» ÉNONCÉ DE LA TÂCHE:
Recopiez à l'identique la partie qui s'ouvre sur la première ligne et se termine par la ligne contenant "Action: [x=104, y=337]", celle-ci comprise.

» DONNÉES FOURNIES:
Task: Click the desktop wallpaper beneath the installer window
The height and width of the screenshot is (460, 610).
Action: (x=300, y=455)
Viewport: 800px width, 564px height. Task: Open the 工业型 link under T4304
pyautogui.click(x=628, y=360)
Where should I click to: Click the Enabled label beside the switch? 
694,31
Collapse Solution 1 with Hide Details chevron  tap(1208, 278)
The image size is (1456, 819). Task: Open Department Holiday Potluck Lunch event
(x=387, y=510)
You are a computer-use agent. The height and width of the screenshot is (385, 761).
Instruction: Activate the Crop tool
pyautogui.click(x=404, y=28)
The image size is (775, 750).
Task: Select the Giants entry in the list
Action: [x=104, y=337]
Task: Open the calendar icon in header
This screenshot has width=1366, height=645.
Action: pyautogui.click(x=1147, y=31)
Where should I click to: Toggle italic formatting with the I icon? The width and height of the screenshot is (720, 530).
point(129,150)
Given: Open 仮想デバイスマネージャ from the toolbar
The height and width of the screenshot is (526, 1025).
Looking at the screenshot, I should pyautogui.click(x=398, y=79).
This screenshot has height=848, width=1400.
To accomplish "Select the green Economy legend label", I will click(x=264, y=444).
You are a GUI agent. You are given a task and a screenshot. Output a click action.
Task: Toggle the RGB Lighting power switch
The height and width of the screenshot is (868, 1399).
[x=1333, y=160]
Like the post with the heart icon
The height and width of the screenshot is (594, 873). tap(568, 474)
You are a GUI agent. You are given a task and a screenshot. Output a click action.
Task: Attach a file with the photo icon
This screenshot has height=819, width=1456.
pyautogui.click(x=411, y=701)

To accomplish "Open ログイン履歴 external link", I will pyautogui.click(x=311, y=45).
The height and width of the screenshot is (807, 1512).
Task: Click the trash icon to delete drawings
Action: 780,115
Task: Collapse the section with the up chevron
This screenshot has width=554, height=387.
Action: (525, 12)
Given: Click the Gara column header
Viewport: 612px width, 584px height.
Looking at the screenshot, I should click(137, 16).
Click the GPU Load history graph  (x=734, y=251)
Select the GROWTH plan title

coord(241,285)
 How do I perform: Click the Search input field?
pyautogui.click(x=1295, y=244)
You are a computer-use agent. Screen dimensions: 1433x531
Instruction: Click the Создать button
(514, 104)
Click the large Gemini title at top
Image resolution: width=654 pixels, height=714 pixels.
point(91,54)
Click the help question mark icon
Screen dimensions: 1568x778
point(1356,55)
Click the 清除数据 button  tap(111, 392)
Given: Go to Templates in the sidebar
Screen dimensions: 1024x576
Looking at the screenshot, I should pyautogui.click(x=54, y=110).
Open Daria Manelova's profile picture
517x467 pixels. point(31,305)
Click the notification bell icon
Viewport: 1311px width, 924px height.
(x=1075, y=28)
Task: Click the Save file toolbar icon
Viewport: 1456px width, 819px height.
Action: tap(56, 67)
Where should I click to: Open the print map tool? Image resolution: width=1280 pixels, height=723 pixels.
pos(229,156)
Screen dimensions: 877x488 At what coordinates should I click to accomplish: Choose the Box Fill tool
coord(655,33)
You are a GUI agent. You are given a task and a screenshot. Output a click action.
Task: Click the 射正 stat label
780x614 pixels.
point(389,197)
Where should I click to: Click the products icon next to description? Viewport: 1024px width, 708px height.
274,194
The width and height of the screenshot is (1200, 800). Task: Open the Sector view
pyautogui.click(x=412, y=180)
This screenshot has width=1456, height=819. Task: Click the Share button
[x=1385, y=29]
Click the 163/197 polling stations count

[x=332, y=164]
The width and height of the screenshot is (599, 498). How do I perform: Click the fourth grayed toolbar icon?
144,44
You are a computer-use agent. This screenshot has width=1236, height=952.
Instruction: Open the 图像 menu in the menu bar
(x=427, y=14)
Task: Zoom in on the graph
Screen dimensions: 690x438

» TÂCHE RÉALISÉE:
Task: Click the desktop wallpaper beneath the installer window
The height and width of the screenshot is (460, 610).
Action: (x=300, y=455)
Viewport: 800px width, 564px height. Task: Open the 工业型 link under T4304
pyautogui.click(x=628, y=360)
Where should I click to: Click the Enabled label beside the switch? 
694,31
Collapse Solution 1 with Hide Details chevron  tap(1208, 278)
The image size is (1456, 819). Task: Open Department Holiday Potluck Lunch event
(x=387, y=510)
You are a computer-use agent. The height and width of the screenshot is (385, 761).
Instruction: Activate the Crop tool
pyautogui.click(x=404, y=28)
The image size is (775, 750).
Task: Select the Giants entry in the list
Action: [x=104, y=337]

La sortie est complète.